A "fair and balanced" look at the static vs. dynamic typing schism

(This is a snapshot of my old weblog. New posts and selected republished essays can be found at raganwald.com.)

Tuesday, March 14, 2006

A long time ago in an industry far, far away, everyone programmed in C.

Like Joel says, this is a broad stroke observation. I happened to use Pascal an awful lot at the time, so I realize that "everyone" doesn't mean "every last one of us." But it does mean "so many people that no other language mattered to the industry as a whole."

C has many delightful advantages. It also has two, umm, features that programmers routinely screwed up. The first, as everyone knows, is the lack of memory management. Programmers had to do everything themselves and do it properly. If you made a mistake, your program would suffer from dangling pointers, or have a memory leak.

The second was the almost complete lack of type safety. That's a big hand wave. I realize that if you're very careful you can make a C compiler, especially an ANSI C compiler, do a little static type checking for you. That's the theory. But in practice, it had this one little thing that made type safety moot: the unconditional type cast.

How many readers know what I'm talking about? Put your hand up... Good!
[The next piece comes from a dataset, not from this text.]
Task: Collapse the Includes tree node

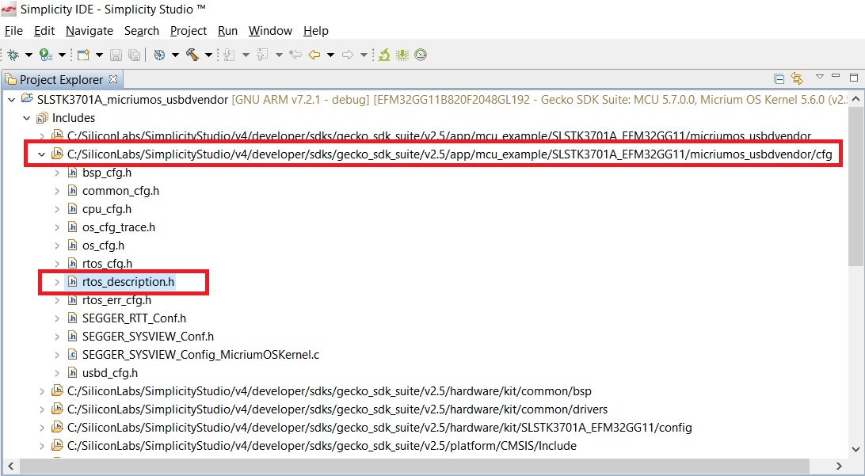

Talk amongst yourselves for the next paragraph while I explain this to the readers who are under the age of forty.

Why C casts are dangerous
With an unconditional type cast, the C compiler would let you treat an address of something in memory as whatever you want. You could treat a byte as the start of a string. Or you could treat a long word as the address of a function. Or you could treat it as an array of pointers to functions. So if you had a pointer to the address of an array of pointers to functions and you mistakenly cast it to the address of an array of pointers to functions, and then you tried to call one of those functions, bad things would happen.

Okay, everyone back? This was phenomenally bad, especially because we do this Von Neumann thing and have bytes of memory that are sometimes code to be executed and sometimes data to be shuffled around. If you have a pointer that is pointing to the wrong thing, the program would sometimes crash right away, or it would sometimes chug along for a while silently corrupting memory until everything failed. There's an entire industry of malicious people taking advantage of this possibility to craft buffer overflow attacks.

This problem was so bad that it was one of the things C++ tried to fix with its casting constructs. One of them, the dynamic cast, specifically checks the situation at run time to make sure that the cast is safe. The only trouble was, C++ let you keep the dangerous C cast and then threw in a variation called static cast that was nicer looking but still unsafe some of the time.

I want to underline the consequences of bad casts here. When discussing risks, you always have to thing along two axes: the likelihood of disaster and the magnitude of the consequences. C programs with bad casts have extremely bad consequences. The might crash. They might corrupt all of their data. They could cause other things to crash. These are all terrible.

When we discuss "type safety" we have to think along the same two axes of risk: there is safety that protects us from something going wrong, and there is safety that limits the consequences when something does go wrong.

Well, one day Java came along. You may deride it as "Cobol Lite," but it did two things an awful lot better than C++, and if you look back at history it succeeded by converting people away from C++. The first thing it did better was to make automatic memory management mandatory.

The second was to throw out all of the dangerous casts and replace them with a single casting operation that always checks types at run time and throws a nice exception right away if you get it wrong. Java, in effect, provides two kinds of type safety: its static type checking reduces the likelihood of a typing error, and its runtime cast checking sharply limits the consequences of a bad cast.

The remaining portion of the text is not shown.